How could I speed up computations of this nature? Is there possibly a bottleneck in my efficiency due to the way I generate the matrix using Table or the fact that I access the components stored in a big array using Part? Any advice would be very helpful.

@zhk good point, I actually used npart as variable name in my own notebook, here as I was writing the post I ended up using same names as in eq. (1), now it's replaced by npart instead of N in the shown code. — , May 05 '19 at 12:13

Roman · Accepted Answer · 2019-05-05T17:34:12.037

12

Using only matrix operations makes this much faster (runtime scales quadratically with npart):

matrixM = With[{diff = Flatten[Outer[Subtract, vecs, vecs, 1], 1]},
  (Transpose[diff].diff)/npart];

For npart=10000 this will take a lot of memory though: the intermediate array diff will be huge.

update

After the discussions on the other solutions, it occurred to me that what's being calculated here is simply the covariance matrix of the vectors in vecs:

matrixM = 2*(npart-1)*Covariance[vecs]

Much much faster, no space issues, no stability issues!

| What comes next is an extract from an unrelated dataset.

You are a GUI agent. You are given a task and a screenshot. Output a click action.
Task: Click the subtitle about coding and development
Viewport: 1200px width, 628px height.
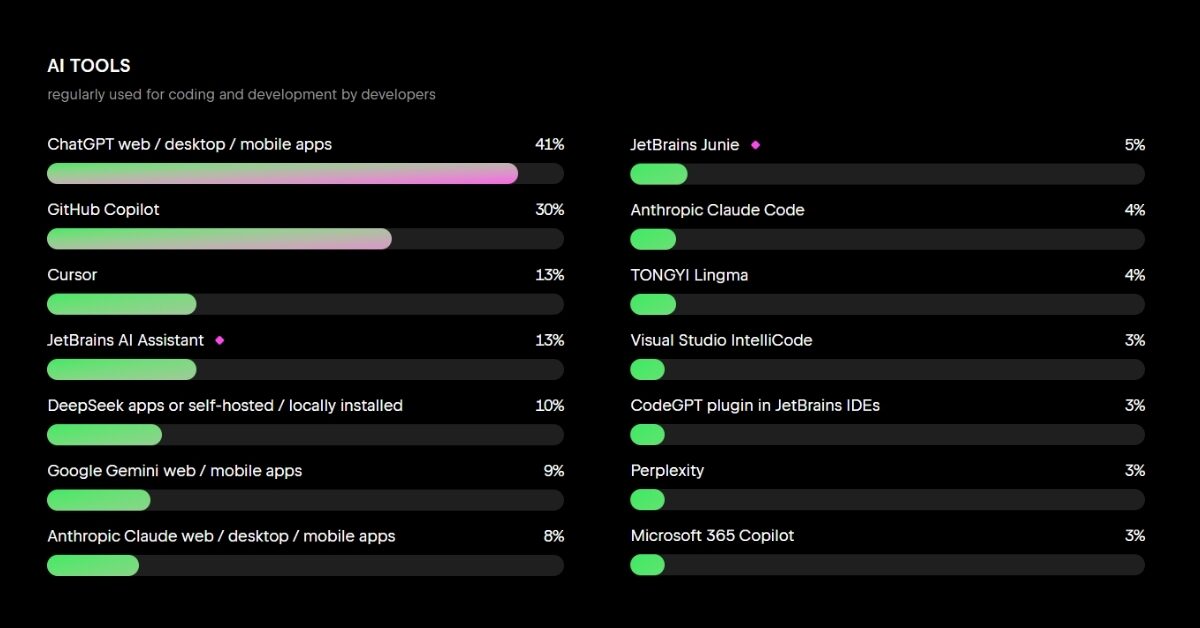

edited May 05 '19 at 17:34

answered May 05 '19 at 12:59

Roman

47,322
2
55
121

This is incredible Roman! I just compared the absolute timings for both approaches, and yours takes 34 times less time to compute! Would you kindly add a brief explanation for how you spotted that the double sum could be translated into a matrix product? In case such translation is not immediately apparent (where the expression is a bit more involved), do you know what was causing the main slow-down in my implementation? – May 05 '19 at 13:21
3

@user929304 every sum over consecutive parts can be written as a dot product. It's a matter of patience and experience to figure out how exactly. As to what slows your implementation down: matrix-matrix dot products are one of the most efficient subroutines available on a computer, as they lie at the core of (almost) every algorithm and entire CPU architectures are designed around making them efficient. You cannot compete with that by writing down your own sum. See https://en.wikipedia.org/wiki/Basic_Linear_Algebra_Subprograms – Roman May 05 '19 at 13:25
1

Very instructive, thanks a lot. – May 05 '19 at 13:37
What an update! Great observation, I myself wasn't aware I was in fact calculating the covariance matrix! Suddenly the computation has become instantaneous (7000 times speed up for one example I just tried). How can it be performed this rapidly! – May 05 '19 at 18:29
Great answer. Your methods are really beneficial, thank you! Does this apply generally to speeding up double sums? I was glad to see someone asking the question I have struggled to form, but it would not be generally applicable to a double sum of Tables? I have a feeling there are some impactful lessons I can pull from your method here, to perform quicker summation/accessing of tables, but I am struggling to locate it (due to my own inexperience). Can you provide a more expansive explanation? – CA Trevillian May 05 '19 at 21:16
1

@CATrevillian When you want to write fast code, try to avoid doing anything "by hand", like looping, summing, etc., and try to think in terms of higher-order abstractions: vectors instead of elements, matrices instead of lists of vectors, dot-products instead of summations, geometric/unitary/orthogonal transformations instead of matrix multiplications, etc. This is the core of mathematics, and used to be even more important back in the days before computers. – Roman May 06 '19 at 08:33
Hah, what you describe is what I think of when you say "by hand". Simplicial complexes really made me rethink how I describe a problem, and I have recently been working towards sitting down to study Euclid's Elements. I think the new GeometricScene function will be able to do some powerful things, once I learn enough in that area. All of that aside, thank you for confirming my suspicions! I really enjoy how much faster our processors are able to operate, when we pose the questions properly enough, and the physical elements that go into the software-hardware relationship. – CA Trevillian May 06 '19 at 08:46
@Roman Dear Roman, in case you find the time, your feedback on this post would be invaluable! Thanks a lot in advance. – Nov 05 '19 at 12:21
@user929304 for contractual work you can contact me at Uncompress["1:eJxTTMoPChZnYGAoys9NzNMrTs7IzUxNcSjNy0xKLNZLzgAAnn0Kkg=="]. Cheers! – Roman Nov 05 '19 at 21:31

JimB · Answer 2 · 2019-05-05T17:21:04.807

7

Your double sum can be written in terms of single sums.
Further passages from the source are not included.